Well, not exactly. It would be nearly two years from initial idea to it airing on TV screens. But when that day finally did arrive, it was with much ballyhoo and as a result, the residents of Walford have been sinning, scheming and shocking the nation for nearly 35 years.
Premiere Date: Tuesday, 19 February 1985
Masters and Creators of EastEnders
Wanting to ensure success, David Red, the then-head of series and serials at the BBC, contacted Julia Smith and Tony Holland. The two had worked together for years as a producer/script editor team and already had one successful serial under their collective belts — the BBC’s Angels.
They sold the channel on an idea that would follow the lives of a group of neighbors in an economically-challenged Victorian square neighborhood, who scrimped and saved the profits from their small businesses and then, inevitably, blow it all at the local boozer, The Queen Victoria.
When trying to decide on a look and a feel for their new series, Smith and Holland took inspiration from one airing in the United States — the cop drama Hill Street Blues.
What Is In a Name?
Among the many working titles for the program appeared London Pride, Square Dance, Round the Square, and E8 — the one that stuck around for the greater part of the pre-production phase.
However, the final decision was reached after both Smith and Holland realized that they had been phoning casting agents about their roster of real “East Enders” and decided that they had actually had their title all along.
EastEnders’ primary focus was on two families — the large and raucous Beal/Fowlers, which consisted of matriarch Lou Beal and her children, twins Pete and Pauline. Pete’s second wife was the sultry, husky-voiced Kathy and they had one son, Ian. Pauline was wed to Arthur Fowler and had bore Mark and Michelle.

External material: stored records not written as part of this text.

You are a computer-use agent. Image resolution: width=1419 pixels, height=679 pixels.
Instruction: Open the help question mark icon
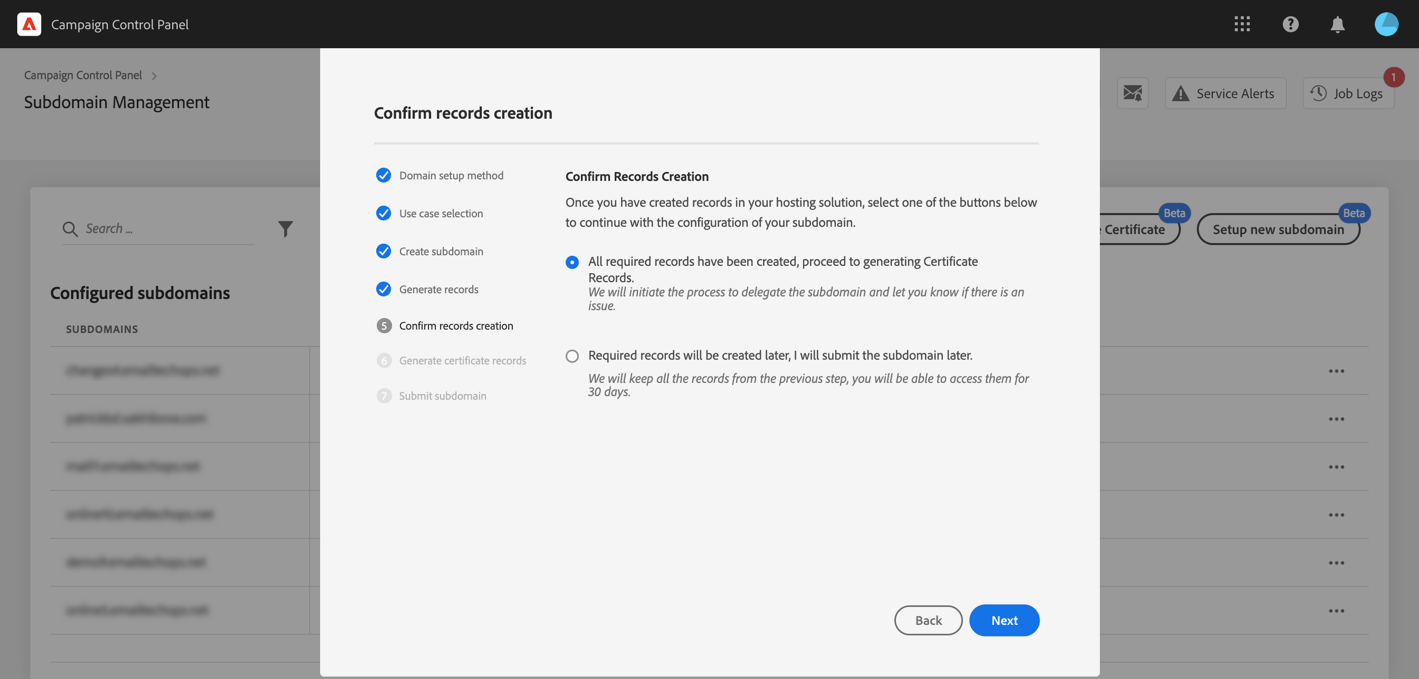[1290, 24]
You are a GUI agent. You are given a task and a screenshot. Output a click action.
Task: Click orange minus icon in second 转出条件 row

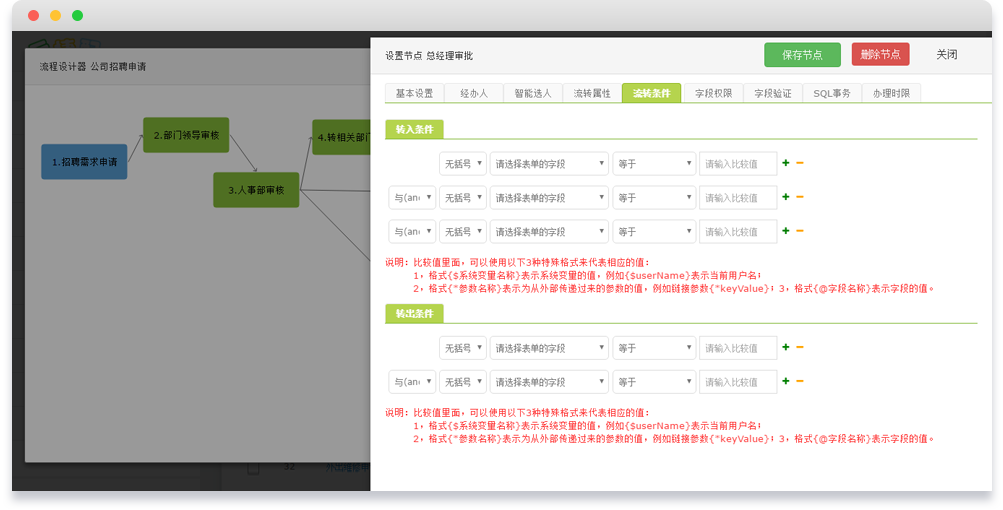(799, 381)
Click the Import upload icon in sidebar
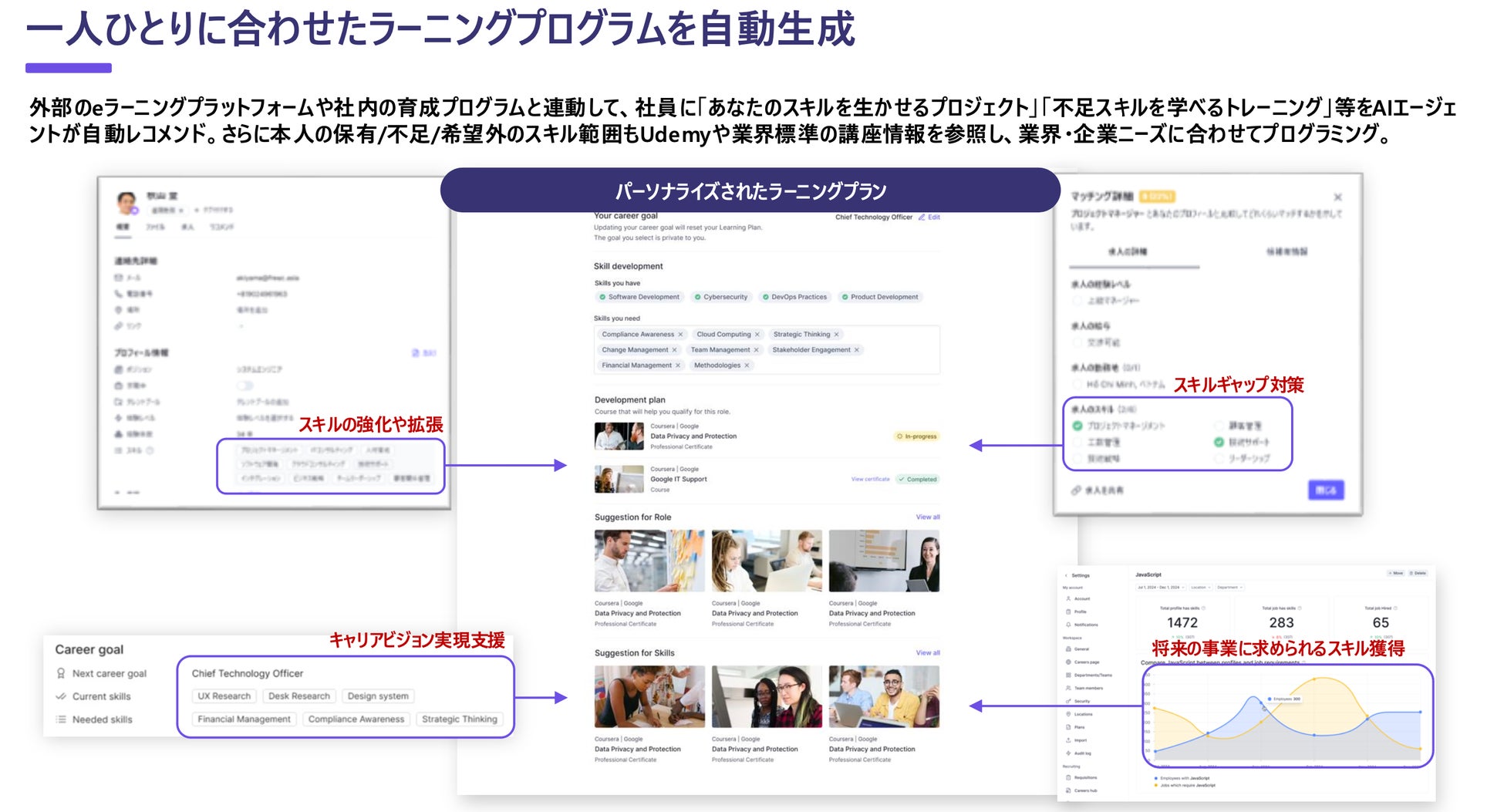The height and width of the screenshot is (812, 1504). pos(1076,740)
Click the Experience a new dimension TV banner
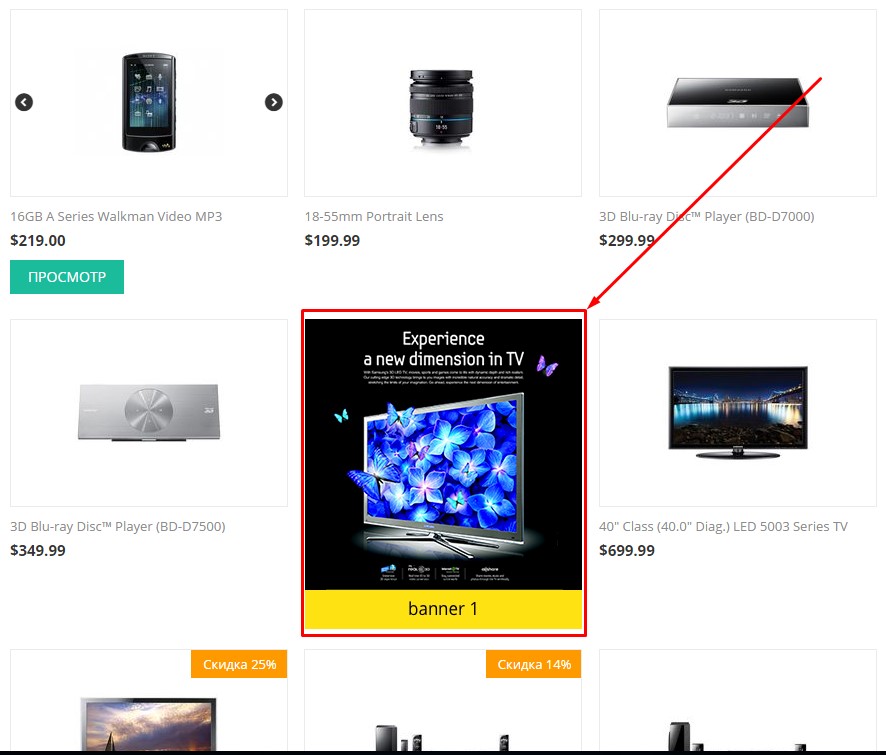 click(x=443, y=454)
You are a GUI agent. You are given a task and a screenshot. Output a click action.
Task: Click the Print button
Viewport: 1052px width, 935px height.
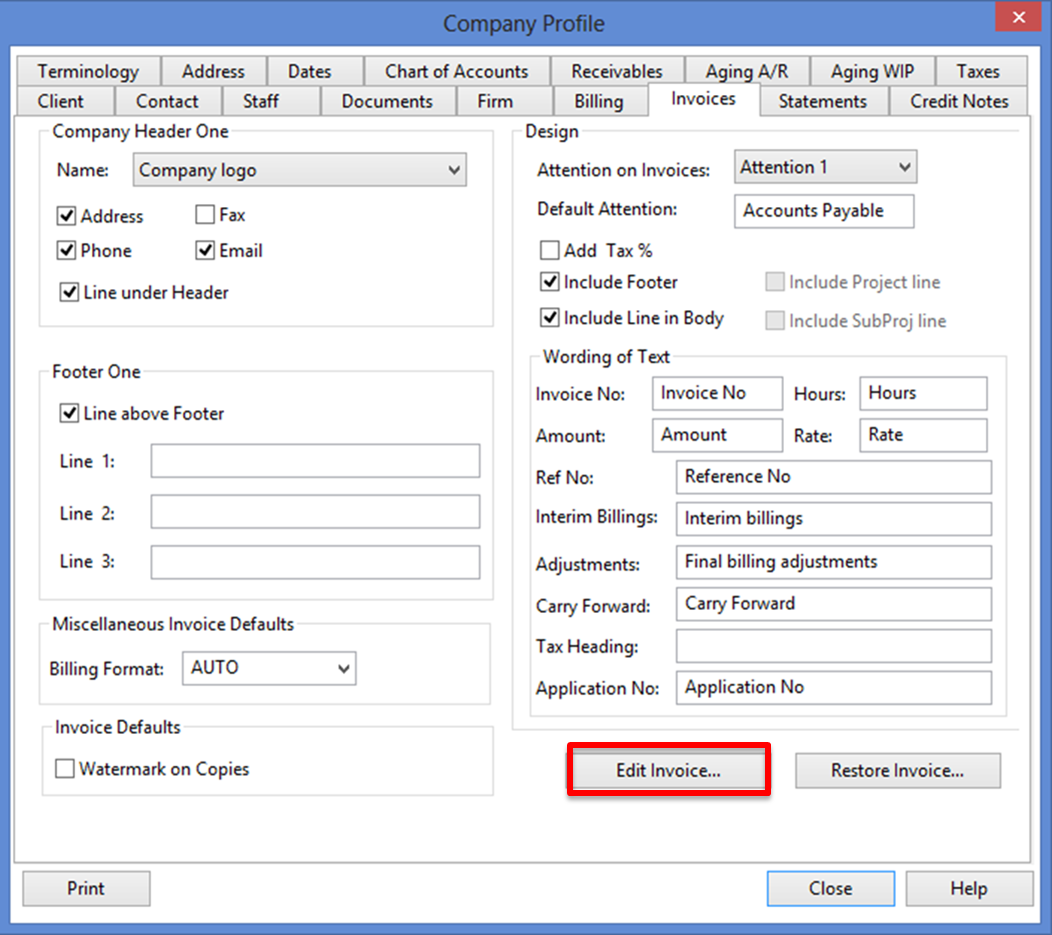click(86, 888)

Across the square, inside The Queen Victoria Pub dwelled licensee Den Watts, his flirtatious and frequently-inebriated spouse Angie and their adopted daughter Sharon.
The series pilot began with a literal bang as Den Watts forced open a locked door with his boot and offered the less than comforting observation that, “Oy, stinks in here, don’t it?”
Den was part of a three-man posse tasked with checking on local curmudgeon Reg Cox, whom the Albert Square residents hadn’t seen hide nor hair of for three days. Together with Arthur and café owner Ali Osman, Den found the man in question unconscious in a chair and in need of serious medical attention.
Twenty-eight minutes later, the viewing public had met a plethora of other characters, including Pauline (whose medical screening was interrupted by Den demanding Dr. Legg’s services for Reg) and ne’er-do-well Nick Cotton, who shoved his fist through the glass partition of The Queen Vic’s door.
At first, EastEnders was seen twice a week — Tuesdays and Thursdays at 7:30 p.m. Now, it airs every weeknight (barring Wednesdays) with the Monday and Friday showings scheduled for 8 p.m.
There have been 131 deaths (including beloved pets), 50 births and 67 weddings. The first dispatch, hatch, and match respectively, were Reg Cox, Martin Fowler, and Lofty Holloway, and Michelle Fowler.
Owing to the proliferation of character passings, a scientific study published in the British Medical Journal found that living in fictional Walford was more dangerous than being a bomb disposal expert, a Formula One driver, and a steeplejack.
Adam Woodyatt is the program’s longest-serving actor as he and the character he portrays, Ian Beale, have remained since the first episode.
Ian Beale and his onetime step-father Phil Mitchell have been embroiled in a feud for decades but the men do have one thing in common; they are, apparently, EastEnders’ most eligible bachelors. Both have walked down the aisle with four women but Ian is the matrimonial victor because he said “I do” to Jane Collins, twice — it’s one of the few battles Ian has ever won.
Actress June Brown, who has played hypochondriac Dot Cotton since 1985 (except for a break between 1993 and 1997) is the longest-running female. Brown was the center of a well-received solo episode — the only one of its kind — and is the wearer of the show’s oldest prop — a red dress she has worn on every Christmas episode.
A storyline concerning Kat Slater admitting to being sexually abused by her uncle as a child is credited with raising the number of phone calls made to the National Society for the Prevention of Cruelty to Children by 60 percent.